I get it, this type of thinking big is way easier when it is done on the drawing boards like Orion, as opposed to Starship that is getting built. Still, Orion was seriously funded by US government for 5 years and the best the US government can do now is SLS turd built on legacy hardware.
Anyway, to me the lack of these big projects points to something bigger which is obvious in retrospect: a decline in grandiose thinking in our culture.
How to get it back? To me it starts with what do we actually want? question
In my opinion, the prerequisites for it are as follows:
- shared goal, something that moves people : call it Humanity's will-to-power, will-to-transcend, vitality, not being afraid to be alive
- e.g. do we want to conquer the Universe?
- first principles technological reasoning:
- what do laws of physics don't allow for? - everything else is possible!

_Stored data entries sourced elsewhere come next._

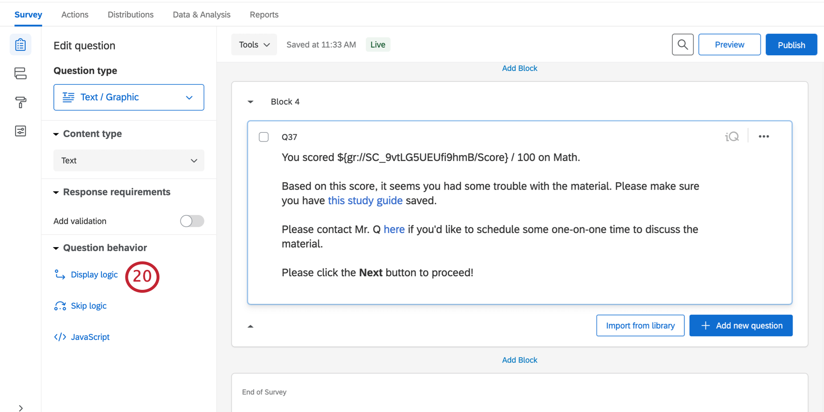This screenshot has height=412, width=824.
Task: Select the Q37 question checkbox
Action: pos(264,137)
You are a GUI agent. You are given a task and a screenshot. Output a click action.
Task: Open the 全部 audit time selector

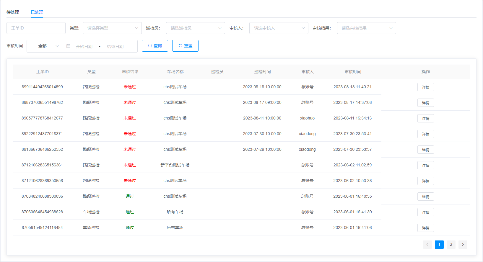tap(45, 46)
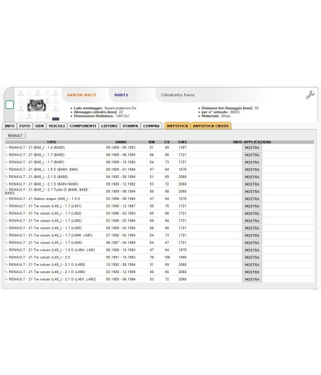Show applications for Renault 21 1.4 (B48D)
Screen dimensions: 321x375
click(x=252, y=148)
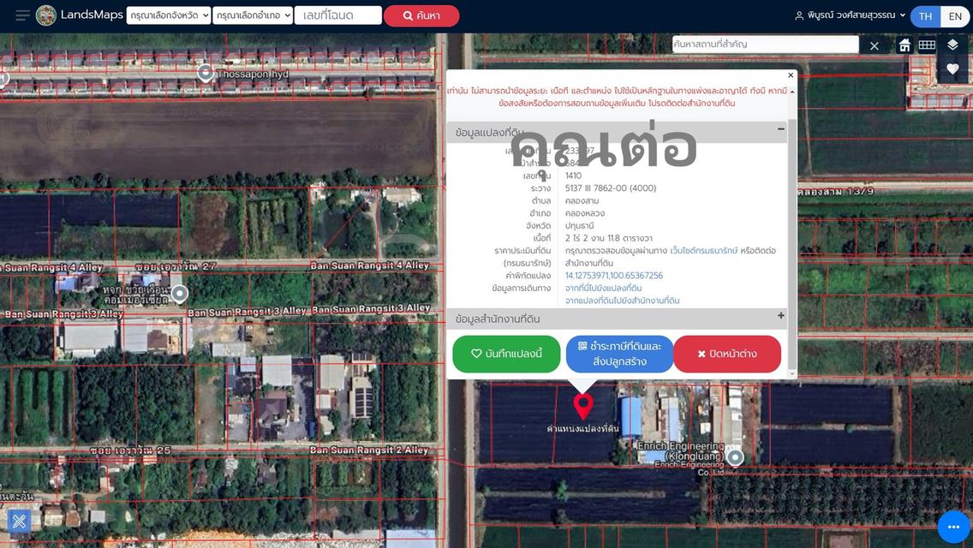
Task: Open the hamburger navigation menu
Action: (21, 15)
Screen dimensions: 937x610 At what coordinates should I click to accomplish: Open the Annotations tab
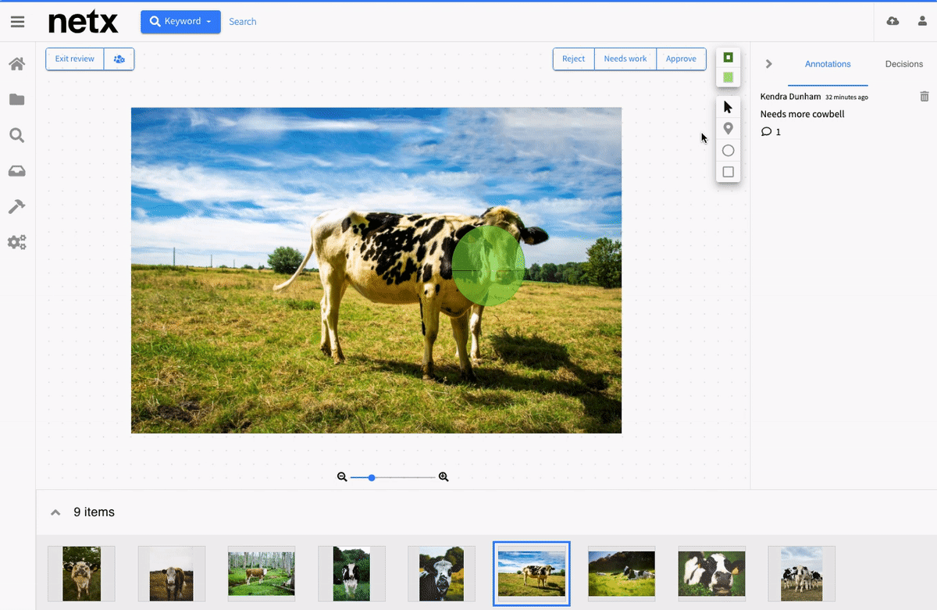(x=828, y=64)
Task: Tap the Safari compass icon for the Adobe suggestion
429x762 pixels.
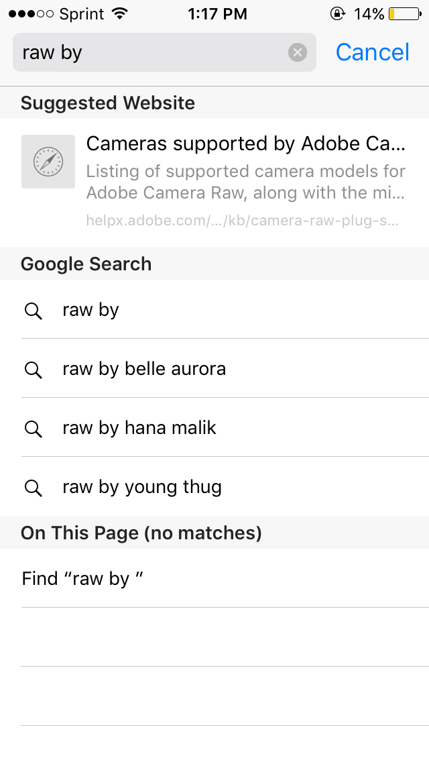Action: 48,162
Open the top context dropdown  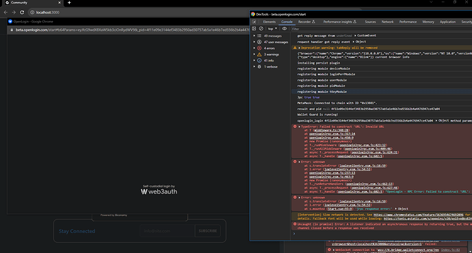272,29
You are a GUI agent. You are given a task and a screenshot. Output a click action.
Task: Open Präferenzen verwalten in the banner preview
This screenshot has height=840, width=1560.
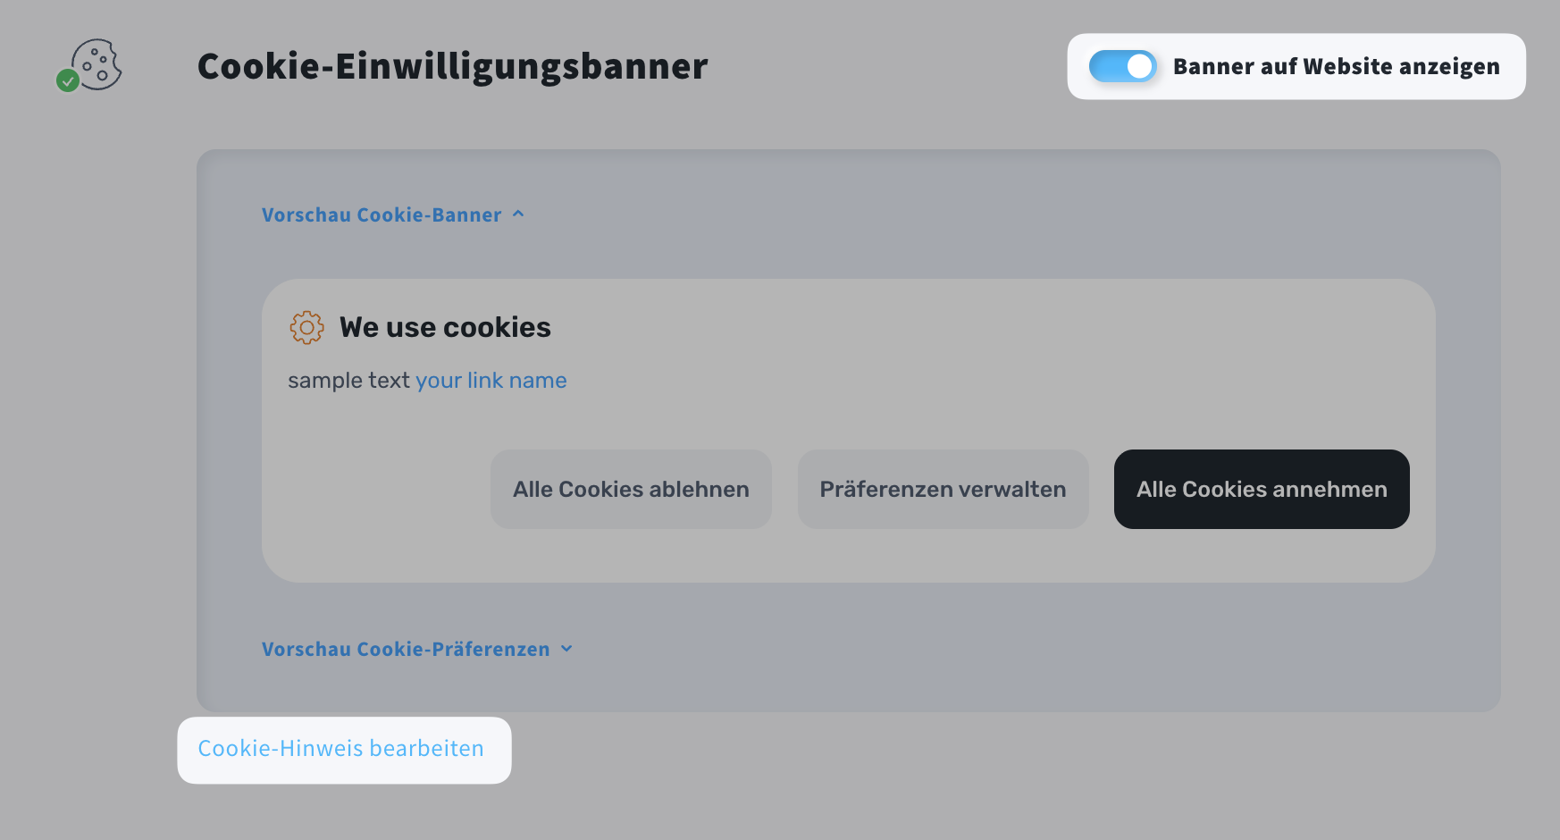click(943, 490)
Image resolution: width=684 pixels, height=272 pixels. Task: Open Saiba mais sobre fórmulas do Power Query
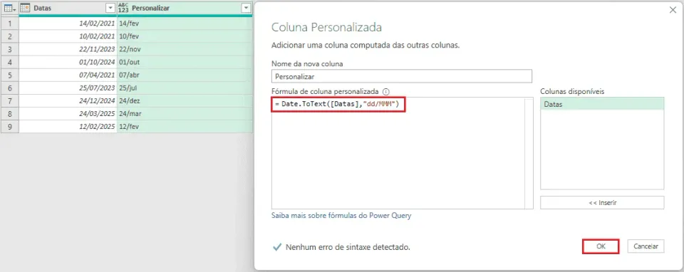(x=341, y=215)
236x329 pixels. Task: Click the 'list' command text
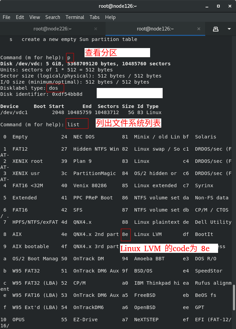click(x=73, y=125)
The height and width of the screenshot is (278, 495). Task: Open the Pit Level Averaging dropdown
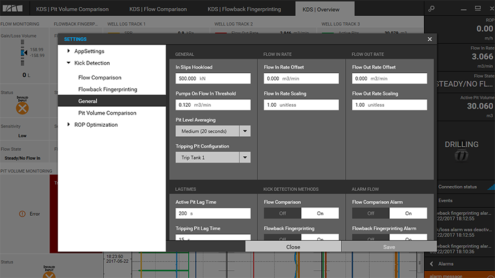[x=244, y=131]
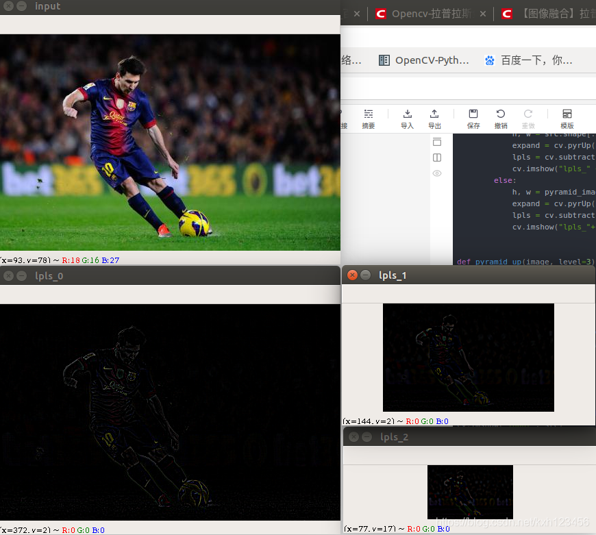
Task: Toggle the single-pane view icon in the sidebar
Action: click(436, 142)
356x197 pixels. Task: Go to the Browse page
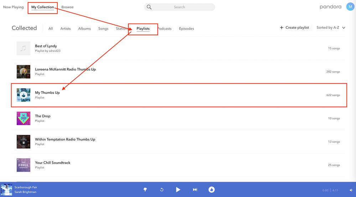pyautogui.click(x=67, y=7)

- high asabiyyah between agent
- you don't want to think that you are ngmi because others will stop you with NIMBY attitude
- societal ergophilia - the love of work, not being afraid of it
As I am writing this, I have realized that that these grandiose projects all live in the world of atoms: I am biased, but building AGI doesn't vibe with me as much as having 10x more energy per capita. At least to me it is clear why: we are implemented on top of atoms, not bits.
Grandiose thinking is also related to energy, aka Human Power over Nature - no wonder Atomic Age was the era when these projects were conceived: Project Orion, Project Independence, Project Plowshare, Project Oilsand
Enough nostalgia for the past though - what are some of the grandiose projects am I looking forward to?
- revived Project Independence - a nuclear power plant for every neighborhood
- resource flooding, you dummy!: more energy per capita is crucial for expanding our technology tree and making all other projects below a reality
- Project Metropolis: 100 m2 per capita housing urbanistic project for 8 billion people, EPCOT style
- Project Boring: removal of asphalt and lame modes of transport from the surface of the Earth, multi-level cities (ties with project Metropolis)
- project Feast: vertical farming at scale - I want to live in kickass cities with wild nature around as opposed to being surrounded by monoculture farming
To finish, just as a reminder:
Dyson spheres won't build themselves.
I will leave the reader with a couple of quotes:
Like all revolutionary new ideas, the subject has had to pass through three stages, which may be summed up by these reactions: (1) ‘It’s crazy — don’t waste my time.’ (2) ‘It’s possible, but it’s not worth doing.’ (3) ‘I always said it was a good idea.’
— Arthur C. Clarke. "Next—The Planets!", Report on Planet Three. 1972I have no doubt that in reality the future will be vastly more surprising than anything I can imagine. Now, my own suspicion is that the universe is not only queerer than we suppose, but queerer than we can suppose.
— J. B. S. Haldane. "Possible Worlds" 1927"The idea itself is not crazy. The idea that we might do it might be crazy."